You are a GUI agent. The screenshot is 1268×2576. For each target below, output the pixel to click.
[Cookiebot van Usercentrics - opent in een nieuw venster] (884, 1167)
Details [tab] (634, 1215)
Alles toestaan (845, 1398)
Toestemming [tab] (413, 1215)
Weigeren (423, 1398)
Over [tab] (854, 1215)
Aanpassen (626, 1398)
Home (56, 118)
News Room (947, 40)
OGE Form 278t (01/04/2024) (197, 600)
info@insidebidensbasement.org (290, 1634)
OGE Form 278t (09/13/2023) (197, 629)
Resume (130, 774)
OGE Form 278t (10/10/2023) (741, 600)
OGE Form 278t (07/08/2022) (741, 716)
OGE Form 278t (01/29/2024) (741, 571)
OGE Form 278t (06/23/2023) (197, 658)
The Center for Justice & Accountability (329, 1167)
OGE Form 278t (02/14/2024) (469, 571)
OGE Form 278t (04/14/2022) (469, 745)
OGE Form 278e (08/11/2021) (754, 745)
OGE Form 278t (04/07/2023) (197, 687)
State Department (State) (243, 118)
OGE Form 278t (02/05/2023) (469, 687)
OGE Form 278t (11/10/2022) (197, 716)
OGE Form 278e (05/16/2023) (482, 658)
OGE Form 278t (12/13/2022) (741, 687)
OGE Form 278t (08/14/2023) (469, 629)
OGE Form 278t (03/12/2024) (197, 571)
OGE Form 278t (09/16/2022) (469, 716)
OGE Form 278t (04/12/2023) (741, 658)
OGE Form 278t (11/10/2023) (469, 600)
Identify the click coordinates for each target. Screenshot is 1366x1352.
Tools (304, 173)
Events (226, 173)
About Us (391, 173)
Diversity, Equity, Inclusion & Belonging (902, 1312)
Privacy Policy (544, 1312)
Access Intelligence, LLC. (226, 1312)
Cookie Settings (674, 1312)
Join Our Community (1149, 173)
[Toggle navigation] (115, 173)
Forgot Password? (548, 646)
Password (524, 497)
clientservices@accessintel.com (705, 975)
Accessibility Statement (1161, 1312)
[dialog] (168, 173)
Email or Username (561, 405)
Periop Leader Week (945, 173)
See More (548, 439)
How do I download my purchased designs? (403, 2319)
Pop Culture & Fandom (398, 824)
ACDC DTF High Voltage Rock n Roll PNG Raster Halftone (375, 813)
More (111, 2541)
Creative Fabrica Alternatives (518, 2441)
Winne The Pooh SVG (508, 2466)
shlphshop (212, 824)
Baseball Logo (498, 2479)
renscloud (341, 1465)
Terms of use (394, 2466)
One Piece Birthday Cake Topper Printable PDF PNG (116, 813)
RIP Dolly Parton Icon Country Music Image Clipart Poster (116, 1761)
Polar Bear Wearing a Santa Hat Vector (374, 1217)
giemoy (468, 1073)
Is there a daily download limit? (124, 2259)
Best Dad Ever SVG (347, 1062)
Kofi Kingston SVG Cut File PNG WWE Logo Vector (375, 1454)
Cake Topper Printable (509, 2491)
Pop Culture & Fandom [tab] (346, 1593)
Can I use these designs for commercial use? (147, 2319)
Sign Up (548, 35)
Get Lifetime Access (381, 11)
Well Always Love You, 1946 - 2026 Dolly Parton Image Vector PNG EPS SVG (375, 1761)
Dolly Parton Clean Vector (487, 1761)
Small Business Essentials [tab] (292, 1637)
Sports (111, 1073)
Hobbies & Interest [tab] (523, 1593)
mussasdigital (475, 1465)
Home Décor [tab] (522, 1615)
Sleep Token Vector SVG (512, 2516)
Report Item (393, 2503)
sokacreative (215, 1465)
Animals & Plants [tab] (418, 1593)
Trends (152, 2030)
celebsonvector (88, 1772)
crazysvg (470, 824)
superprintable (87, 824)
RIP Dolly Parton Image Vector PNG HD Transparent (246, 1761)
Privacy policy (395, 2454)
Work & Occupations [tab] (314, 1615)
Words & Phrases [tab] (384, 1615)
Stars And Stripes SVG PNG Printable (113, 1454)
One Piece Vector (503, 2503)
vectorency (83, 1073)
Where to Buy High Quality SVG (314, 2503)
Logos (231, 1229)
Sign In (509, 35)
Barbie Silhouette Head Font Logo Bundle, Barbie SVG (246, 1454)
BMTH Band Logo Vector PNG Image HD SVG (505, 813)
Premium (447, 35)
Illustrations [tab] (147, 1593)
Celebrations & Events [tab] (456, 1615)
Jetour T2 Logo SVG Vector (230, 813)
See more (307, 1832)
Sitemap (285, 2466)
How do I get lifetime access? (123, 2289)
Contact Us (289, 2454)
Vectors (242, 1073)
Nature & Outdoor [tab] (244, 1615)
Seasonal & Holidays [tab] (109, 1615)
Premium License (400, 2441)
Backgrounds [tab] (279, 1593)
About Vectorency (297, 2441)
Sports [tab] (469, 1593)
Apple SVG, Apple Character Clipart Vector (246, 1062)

----

[INSTRUCTIONS TO FOLLOW] Please print all the data again exactly as given.

[RESPONSE AREA]
You are a GUI agent. The screenshot is 1268×2576. For each target below, output the pixel to click.
[Cookiebot van Usercentrics - opent in een nieuw venster] (884, 1167)
Details [tab] (634, 1215)
Alles toestaan (845, 1398)
Toestemming [tab] (413, 1215)
Weigeren (423, 1398)
Over [tab] (854, 1215)
Aanpassen (626, 1398)
Home (56, 118)
News Room (947, 40)
OGE Form 278t (01/04/2024) (197, 600)
info@insidebidensbasement.org (290, 1634)
OGE Form 278t (09/13/2023) (197, 629)
Resume (130, 774)
OGE Form 278t (10/10/2023) (741, 600)
OGE Form 278t (07/08/2022) (741, 716)
OGE Form 278t (01/29/2024) (741, 571)
OGE Form 278t (06/23/2023) (197, 658)
The Center for Justice & Accountability (329, 1167)
OGE Form 278t (02/14/2024) (469, 571)
OGE Form 278t (04/14/2022) (469, 745)
OGE Form 278e (08/11/2021) (754, 745)
OGE Form 278t (04/07/2023) (197, 687)
State Department (State) (243, 118)
OGE Form 278t (02/05/2023) (469, 687)
OGE Form 278t (11/10/2022) (197, 716)
OGE Form 278e (05/16/2023) (482, 658)
OGE Form 278t (12/13/2022) (741, 687)
OGE Form 278t (08/14/2023) (469, 629)
OGE Form 278t (03/12/2024) (197, 571)
OGE Form 278t (09/16/2022) (469, 716)
OGE Form 278t (04/12/2023) (741, 658)
OGE Form 278t (11/10/2023) (469, 600)
Identify the click coordinates for each target. Screenshot is 1366x1352.
Tools (304, 173)
Events (226, 173)
About Us (391, 173)
Diversity, Equity, Inclusion & Belonging (902, 1312)
Privacy Policy (544, 1312)
Access Intelligence, LLC. (226, 1312)
Cookie Settings (674, 1312)
Join Our Community (1149, 173)
[Toggle navigation] (115, 173)
Forgot Password? (548, 646)
Password (524, 497)
clientservices@accessintel.com (705, 975)
Accessibility Statement (1161, 1312)
[dialog] (168, 173)
Email or Username (561, 405)
Periop Leader Week (945, 173)
See More (548, 439)
How do I download my purchased designs? (403, 2319)
Pop Culture & Fandom (398, 824)
ACDC DTF High Voltage Rock n Roll PNG Raster Halftone (375, 813)
More (111, 2541)
Creative Fabrica Alternatives (518, 2441)
Winne The Pooh SVG (508, 2466)
shlphshop (212, 824)
Baseball Logo (498, 2479)
renscloud (341, 1465)
Terms of use (394, 2466)
One Piece Birthday Cake Topper Printable PDF PNG (116, 813)
RIP Dolly Parton Icon Country Music Image Clipart Poster (116, 1761)
Polar Bear Wearing a Santa Hat Vector (374, 1217)
giemoy (468, 1073)
Is there a daily download limit? (124, 2259)
Best Dad Ever SVG (347, 1062)
Kofi Kingston SVG Cut File PNG WWE Logo Vector (375, 1454)
Cake Topper Printable (509, 2491)
Pop Culture & Fandom [tab] (346, 1593)
Can I use these designs for commercial use? (147, 2319)
Sign Up (548, 35)
Get Lifetime Access (381, 11)
Well Always Love You, 1946 - 2026 Dolly Parton Image Vector PNG EPS SVG (375, 1761)
Dolly Parton Clean Vector (487, 1761)
Small Business Essentials [tab] (292, 1637)
Sports (111, 1073)
Hobbies & Interest [tab] (523, 1593)
mussasdigital (475, 1465)
Home Décor [tab] (522, 1615)
Sleep Token Vector SVG (512, 2516)
Report Item (393, 2503)
sokacreative (215, 1465)
Animals & Plants [tab] (418, 1593)
Trends (152, 2030)
celebsonvector (88, 1772)
crazysvg (470, 824)
superprintable (87, 824)
RIP Dolly Parton Image Vector PNG HD Transparent (246, 1761)
Privacy policy (395, 2454)
Work & Occupations [tab] (314, 1615)
Words & Phrases [tab] (384, 1615)
Stars And Stripes SVG PNG Printable (113, 1454)
One Piece Vector (503, 2503)
vectorency (83, 1073)
Where to Buy High Quality SVG (314, 2503)
Logos (231, 1229)
Sign In (509, 35)
Barbie Silhouette Head Font Logo Bundle, Barbie SVG (246, 1454)
BMTH Band Logo Vector PNG Image HD SVG (505, 813)
Premium (447, 35)
Illustrations [tab] (147, 1593)
Celebrations & Events [tab] (456, 1615)
Jetour T2 Logo SVG Vector (230, 813)
See more (307, 1832)
Sitemap (285, 2466)
How do I get lifetime access? (123, 2289)
Contact Us (289, 2454)
Vectors (242, 1073)
Nature & Outdoor [tab] (244, 1615)
Seasonal & Holidays [tab] (109, 1615)
Premium License (400, 2441)
Backgrounds [tab] (279, 1593)
About Vectorency (297, 2441)
Sports [tab] (469, 1593)
Apple SVG, Apple Character Clipart Vector (246, 1062)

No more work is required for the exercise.